If the check is a realtime check, it is always evaluated in order to obtain a result to return and caching is not used.

Optionally takes a context map containing arbitrary context required by the check in order to run and passed to the check function as the first argument.

By default, the check is resolved synchronously. If a callback function is provided, the function starts resolution asynchronously, returns immediately and invokes the callback function with the result once available.

resolve-checks

(resolve-checks registry)(resolve-checks registry context)(resolve-checks registry context callback-fn)

Resolves all checks in the registry, returning a map of check names to results.

Checks requiring re-evaluation are evaluated in parallel such that this function should take about as long as the slowest check (assuming IO is the dominant blocker).

Optionally takes a context map containing arbitrary context required by checks in order to run and passed to the check functions as the first argument.

By default, the checks are resolved synchronously. If a callback function is provided, the function starts resolution asynchronously, returns immediately and invokes the callback function with the results once available.

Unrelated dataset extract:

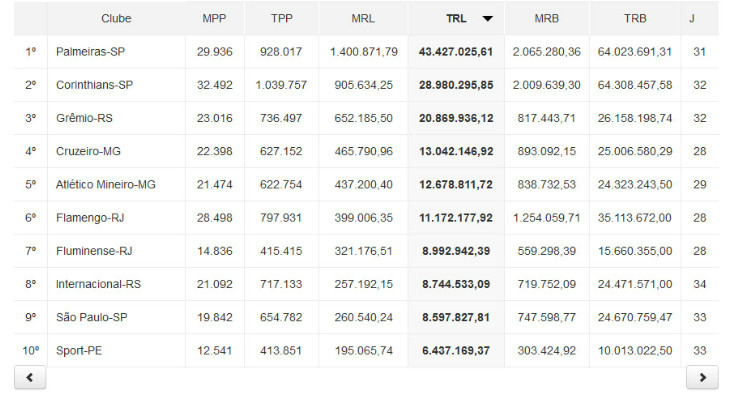Sort by the Clube column header
The width and height of the screenshot is (730, 400).
click(116, 19)
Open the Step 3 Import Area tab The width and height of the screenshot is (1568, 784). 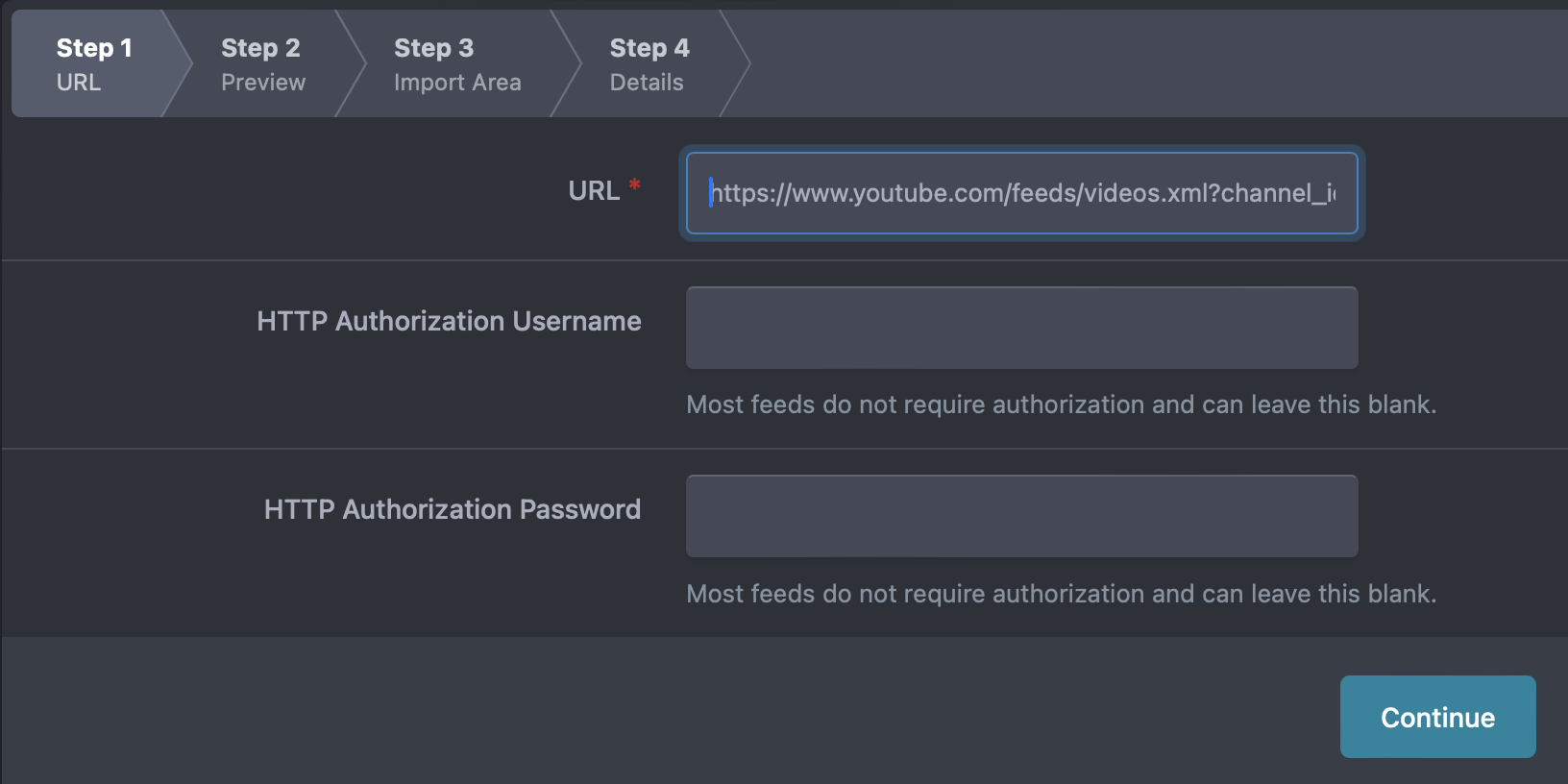point(457,64)

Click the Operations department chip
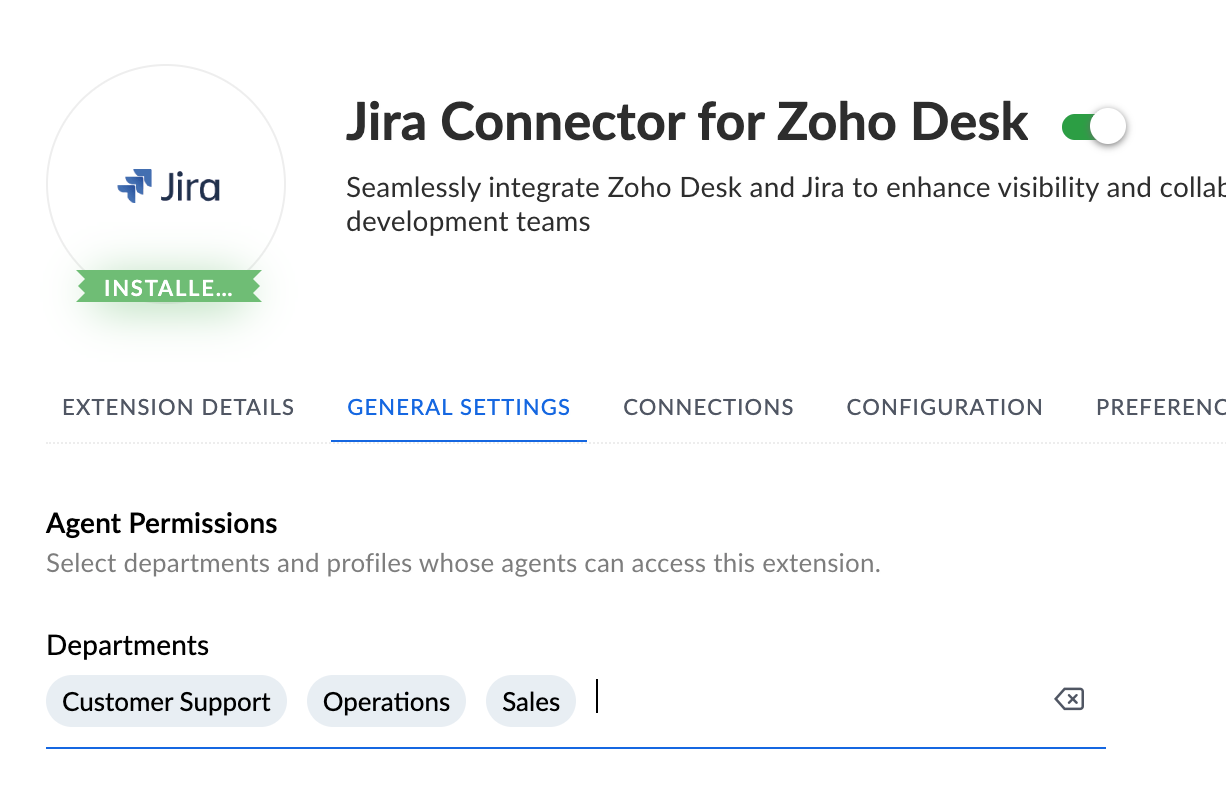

See resolve-check for details on how each check is resolved.

result

(result status)(result status extra-data)

Constructs a result with the provided status.

The optional map of extra data is stored with the result for future use. Unless overridden in the extra data map, a :salutem/evaluated-at field is added to the result, set to the current date time in the system default time zone.

shutdown

(shutdown maintenance-pipeline)

Shuts down the maintenance pipeline preventing further updates to the registry.

status

(status result)

Returns the status of the provided result.

unhealthy

(unhealthy)(unhealthy extra-data)

Constructs an unhealthy result.

The optional map of extra data is stored with the result for future use. Unless overridden in the extra data map, an :salutem/evaluated-at field is added to the result, set to the current date time in the system default time zone.

unhealthy?

(unhealthy? result)

Returns true if the result has an :unhealthy status, false otherwise.

with-cached-result

(with-cached-result registry check-name result)

Adds the result for the check with the given name to the registry, returning a new registry.

with-check

(with-check registry check)

Adds the check to the registry, returning a new registry.